寿司と言えば、今でこそ鮪が握り寿司の代表のようだが、当時は違った。江戸前握りの代表格は何と言っても車海老の蒸し海老だった。他に小鰭や玉子焼き、煮穴子、貝類など、寿司屋のいわゆる仕事を施したタネが主流で、刺身を握るのは冷蔵庫の普及する明治期を待つか、或いは遊山客目当てに河岸の最寄に屋台で売る如く、鮮度の良いまま売り切れる場合に限った。しゃり玉は今の倍以上デカいので、一カン売りで酒は出さない。客は立ち食いでとっとと食って小腹を満たす。酒なんぞ呑んで居座れた日には陽気によってはタネが傷む。
ところで、この握り寿司の考案者の逸話が伝わっている。華屋與兵衛と言う者だそうだ。それまで江戸では上方寿司が主流だったが、箱抜きなんぞやっている暇に手で握った方が手っ取り早いと思ったかどうか。最初は寿司の振り売りで小金を貯めて、本所だったか何処だったかに與兵衛寿司と言う小店を出して売った。

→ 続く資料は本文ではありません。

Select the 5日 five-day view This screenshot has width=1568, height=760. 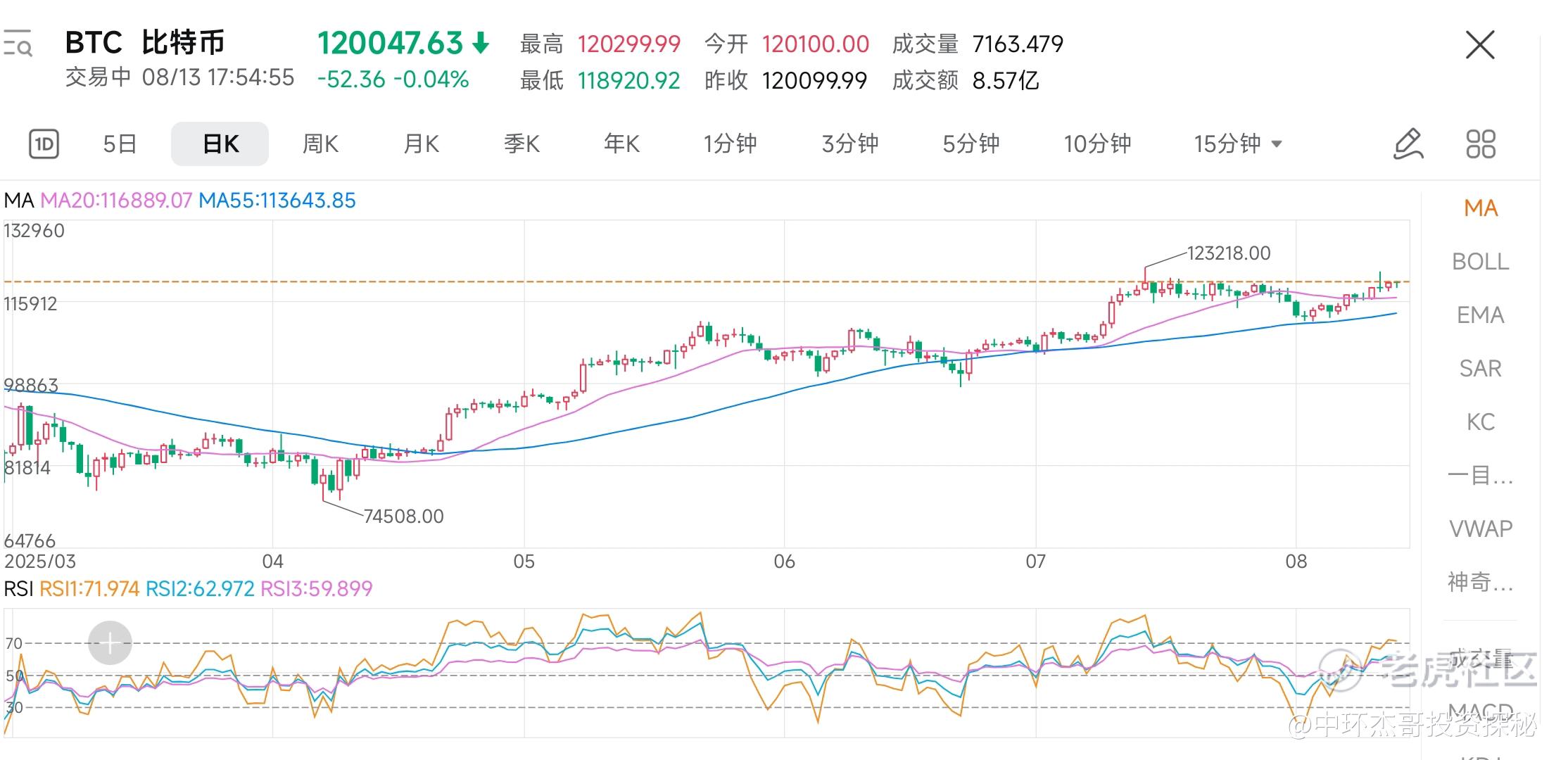120,144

その内模倣店が出来てきてこれはいかんと言うので、客を座敷に上げて豪華な会席風の寿司を出した。ところがその時分、お上は天保の改革を進めており質素倹約令が出されたのだ。哀れ我らが與兵衛は岡っ引きに商い仲間と共にしょっぴかれ、御白州の筵の上で御奉行様に大目玉を喰らい、お仕置きに牢屋にぶち込まれてしまった。その後の與兵衛の消息は定かでない。
…はてさて。我が住む田舎町にも和食チェーンの華屋与兵衛があるが、ここでは手打ちうどんと寿司の他にも今世に合わせていろいろな料理を出している。どうやら、彼の與兵衛居士とは直接関係は無いようだ。